Here’s a recap of the first week of the tournament for all seven Big Ten participants:
No. 1 Indiana
Indiana’s loss to No. 9 Miami Monday night was nothing short of shocking – not because the Hurricanes were a bad team that the Hoosiers should’ve romped, but because for most of the season, Teri Moren’s team passed test after test.
Even with slip ups at Iowa to close out the regular season and against Ohio State in the Big Ten tournament semifinals, the Hoosiers’ depth of scoring boded well for a deep tournament run. This team expected to reach the Final Four; instead, the Hoosiers won’t even make it out of the tournament’s first weekend.
“We’re disappointed. It stings. It hurts,” head coach Teri Moren said after the loss. “But it should if you’re competitors and it means anything to you, the way these kids work. Like I told them, if they didn’t have tears and they weren’t emotional, then I would wonder what all the hard work was for.
“I’m so proud and grateful for these kids. I love every one of them. They give us their best every single day, and I’m so proud of them. As I said to them, when the dust settles, we’re going to look back at all the memories that we made this season. It was special on so many accounts.”
Without Mackenzie Holmes in the first round, the Hoosiers still cruised to a 77-47 win over Tennessee Tech. But the senior took a while to find her footing on Monday, scoring just four points in the first half. She ultimately finished with 22, but it wasn’t enough.
Grace Berger’s career at IU concluded with a 17-point performance. But as Moren emphasized after the game, her impact on the program will sustain long into the future of IU basketball.

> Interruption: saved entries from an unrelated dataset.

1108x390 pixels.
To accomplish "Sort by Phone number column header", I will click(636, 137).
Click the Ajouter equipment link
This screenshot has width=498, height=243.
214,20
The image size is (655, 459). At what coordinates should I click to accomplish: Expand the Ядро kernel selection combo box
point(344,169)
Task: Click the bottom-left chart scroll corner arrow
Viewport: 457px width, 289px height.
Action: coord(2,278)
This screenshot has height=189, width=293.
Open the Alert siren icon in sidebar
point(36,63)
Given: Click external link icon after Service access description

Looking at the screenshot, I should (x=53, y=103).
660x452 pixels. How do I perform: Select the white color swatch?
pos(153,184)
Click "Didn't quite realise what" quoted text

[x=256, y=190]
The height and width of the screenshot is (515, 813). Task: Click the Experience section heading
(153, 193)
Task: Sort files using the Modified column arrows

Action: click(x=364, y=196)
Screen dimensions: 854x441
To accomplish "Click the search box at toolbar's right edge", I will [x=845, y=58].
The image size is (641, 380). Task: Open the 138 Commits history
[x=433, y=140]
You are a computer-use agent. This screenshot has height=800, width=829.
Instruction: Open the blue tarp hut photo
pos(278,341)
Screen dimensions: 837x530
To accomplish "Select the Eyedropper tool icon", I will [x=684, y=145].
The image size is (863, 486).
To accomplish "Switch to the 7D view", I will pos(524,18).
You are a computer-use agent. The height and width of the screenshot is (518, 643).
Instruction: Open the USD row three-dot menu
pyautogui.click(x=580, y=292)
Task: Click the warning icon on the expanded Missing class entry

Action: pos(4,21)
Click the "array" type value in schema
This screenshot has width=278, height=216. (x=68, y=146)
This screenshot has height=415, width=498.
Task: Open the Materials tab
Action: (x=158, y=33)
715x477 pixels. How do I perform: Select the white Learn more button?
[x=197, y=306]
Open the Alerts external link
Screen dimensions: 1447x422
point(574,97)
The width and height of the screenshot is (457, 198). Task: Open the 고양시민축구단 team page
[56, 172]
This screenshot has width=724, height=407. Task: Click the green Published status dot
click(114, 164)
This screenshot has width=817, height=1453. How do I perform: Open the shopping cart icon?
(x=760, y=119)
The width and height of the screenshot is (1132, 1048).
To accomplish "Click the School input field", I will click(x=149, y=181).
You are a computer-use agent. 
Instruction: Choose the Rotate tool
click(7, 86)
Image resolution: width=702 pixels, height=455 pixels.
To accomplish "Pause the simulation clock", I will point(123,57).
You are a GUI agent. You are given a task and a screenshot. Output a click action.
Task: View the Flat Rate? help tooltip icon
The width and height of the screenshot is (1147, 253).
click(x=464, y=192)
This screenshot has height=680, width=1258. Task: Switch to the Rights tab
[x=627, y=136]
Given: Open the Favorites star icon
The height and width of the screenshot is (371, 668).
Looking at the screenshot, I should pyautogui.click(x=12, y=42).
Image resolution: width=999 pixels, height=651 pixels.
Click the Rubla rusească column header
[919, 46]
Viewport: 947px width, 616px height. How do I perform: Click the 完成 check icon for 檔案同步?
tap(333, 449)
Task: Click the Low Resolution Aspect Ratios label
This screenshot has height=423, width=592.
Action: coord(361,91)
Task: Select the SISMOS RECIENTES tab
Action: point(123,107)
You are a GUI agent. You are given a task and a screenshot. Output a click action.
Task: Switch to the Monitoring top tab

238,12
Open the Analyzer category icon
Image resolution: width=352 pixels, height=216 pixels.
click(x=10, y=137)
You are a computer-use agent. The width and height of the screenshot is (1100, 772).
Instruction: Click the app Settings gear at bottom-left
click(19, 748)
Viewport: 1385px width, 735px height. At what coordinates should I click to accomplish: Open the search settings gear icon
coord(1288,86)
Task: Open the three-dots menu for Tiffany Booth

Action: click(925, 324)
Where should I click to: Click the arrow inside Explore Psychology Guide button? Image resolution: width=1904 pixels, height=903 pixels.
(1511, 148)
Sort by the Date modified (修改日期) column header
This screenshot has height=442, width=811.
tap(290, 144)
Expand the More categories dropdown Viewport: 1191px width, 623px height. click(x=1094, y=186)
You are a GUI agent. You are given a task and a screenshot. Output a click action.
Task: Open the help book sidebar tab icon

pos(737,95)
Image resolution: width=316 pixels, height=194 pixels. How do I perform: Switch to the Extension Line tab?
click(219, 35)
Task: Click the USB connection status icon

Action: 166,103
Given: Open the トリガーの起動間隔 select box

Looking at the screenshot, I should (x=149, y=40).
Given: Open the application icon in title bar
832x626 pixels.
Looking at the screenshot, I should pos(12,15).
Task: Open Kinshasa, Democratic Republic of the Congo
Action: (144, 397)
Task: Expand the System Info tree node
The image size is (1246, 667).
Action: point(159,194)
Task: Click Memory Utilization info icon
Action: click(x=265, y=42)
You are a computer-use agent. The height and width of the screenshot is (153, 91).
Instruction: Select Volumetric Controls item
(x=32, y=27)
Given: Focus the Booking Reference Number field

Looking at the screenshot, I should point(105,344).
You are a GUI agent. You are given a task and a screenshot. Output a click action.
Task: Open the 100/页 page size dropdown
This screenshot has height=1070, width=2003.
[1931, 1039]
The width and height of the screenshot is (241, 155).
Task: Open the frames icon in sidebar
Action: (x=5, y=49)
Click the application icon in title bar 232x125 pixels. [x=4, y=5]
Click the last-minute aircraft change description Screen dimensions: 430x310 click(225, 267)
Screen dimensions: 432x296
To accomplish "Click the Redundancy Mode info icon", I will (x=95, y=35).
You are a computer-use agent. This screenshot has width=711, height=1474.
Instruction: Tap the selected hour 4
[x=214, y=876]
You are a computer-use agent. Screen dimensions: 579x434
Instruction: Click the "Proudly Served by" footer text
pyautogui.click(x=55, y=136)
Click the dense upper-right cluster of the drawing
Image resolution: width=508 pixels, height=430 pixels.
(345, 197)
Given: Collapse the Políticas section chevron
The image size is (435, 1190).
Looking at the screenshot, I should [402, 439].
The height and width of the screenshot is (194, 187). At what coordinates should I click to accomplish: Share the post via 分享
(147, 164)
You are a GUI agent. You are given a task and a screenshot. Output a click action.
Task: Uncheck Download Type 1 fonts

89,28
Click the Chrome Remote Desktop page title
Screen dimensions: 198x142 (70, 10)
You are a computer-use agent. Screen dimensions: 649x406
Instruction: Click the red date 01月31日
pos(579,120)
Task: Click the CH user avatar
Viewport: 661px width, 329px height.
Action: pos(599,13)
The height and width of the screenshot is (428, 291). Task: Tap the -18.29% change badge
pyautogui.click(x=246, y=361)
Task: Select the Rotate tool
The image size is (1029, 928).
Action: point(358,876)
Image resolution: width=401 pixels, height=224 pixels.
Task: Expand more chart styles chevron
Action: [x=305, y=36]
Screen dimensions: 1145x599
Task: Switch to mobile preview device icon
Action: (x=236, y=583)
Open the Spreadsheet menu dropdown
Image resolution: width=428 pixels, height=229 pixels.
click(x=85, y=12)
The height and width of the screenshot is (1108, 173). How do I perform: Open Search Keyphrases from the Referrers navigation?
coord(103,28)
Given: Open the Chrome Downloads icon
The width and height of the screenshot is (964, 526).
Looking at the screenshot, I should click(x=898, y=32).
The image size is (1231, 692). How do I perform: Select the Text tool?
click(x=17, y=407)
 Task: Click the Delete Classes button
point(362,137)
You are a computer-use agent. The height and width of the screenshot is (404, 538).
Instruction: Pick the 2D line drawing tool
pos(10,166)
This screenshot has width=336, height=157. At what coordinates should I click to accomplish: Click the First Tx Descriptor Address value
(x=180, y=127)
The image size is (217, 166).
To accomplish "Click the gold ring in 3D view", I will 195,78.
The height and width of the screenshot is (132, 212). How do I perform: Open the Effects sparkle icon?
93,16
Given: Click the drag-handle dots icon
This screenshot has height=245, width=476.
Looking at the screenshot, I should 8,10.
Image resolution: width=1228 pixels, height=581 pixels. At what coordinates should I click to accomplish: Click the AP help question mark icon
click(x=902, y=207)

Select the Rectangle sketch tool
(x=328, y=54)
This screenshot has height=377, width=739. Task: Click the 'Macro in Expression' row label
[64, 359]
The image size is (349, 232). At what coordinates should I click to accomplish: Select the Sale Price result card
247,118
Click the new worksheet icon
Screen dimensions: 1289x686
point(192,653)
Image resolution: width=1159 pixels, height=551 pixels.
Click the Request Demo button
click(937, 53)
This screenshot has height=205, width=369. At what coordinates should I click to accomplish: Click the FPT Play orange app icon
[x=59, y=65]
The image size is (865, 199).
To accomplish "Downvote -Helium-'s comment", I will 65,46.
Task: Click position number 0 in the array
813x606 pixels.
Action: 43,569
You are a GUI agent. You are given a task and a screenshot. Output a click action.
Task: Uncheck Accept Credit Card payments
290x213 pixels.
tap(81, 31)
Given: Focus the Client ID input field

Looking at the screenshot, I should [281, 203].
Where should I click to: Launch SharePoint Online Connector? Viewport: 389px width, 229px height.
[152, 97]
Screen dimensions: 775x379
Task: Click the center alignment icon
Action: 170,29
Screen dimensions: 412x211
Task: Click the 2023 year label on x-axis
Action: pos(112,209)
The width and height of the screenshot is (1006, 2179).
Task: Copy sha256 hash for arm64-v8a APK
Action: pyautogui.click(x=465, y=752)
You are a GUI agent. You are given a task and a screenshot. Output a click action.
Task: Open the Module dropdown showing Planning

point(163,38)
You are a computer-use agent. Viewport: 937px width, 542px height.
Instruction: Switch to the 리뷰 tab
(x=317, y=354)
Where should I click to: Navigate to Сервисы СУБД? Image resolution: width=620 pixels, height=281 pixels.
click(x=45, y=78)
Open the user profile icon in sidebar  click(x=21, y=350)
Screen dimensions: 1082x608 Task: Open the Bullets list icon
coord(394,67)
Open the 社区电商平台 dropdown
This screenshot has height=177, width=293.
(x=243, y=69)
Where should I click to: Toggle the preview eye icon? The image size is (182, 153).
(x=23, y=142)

“She’s helped build this program,” Moren said. “We’re not sitting here where we are today, we weren’t sitting here a year ago, probably three years out without Grace Berger on this roster. Just so grateful that she decided to become an Indiana Hoosier five years ago when she had a lot of different options. She chose us. We’re so grateful. And again, she’s going to be one of the very best to ever put on a uniform.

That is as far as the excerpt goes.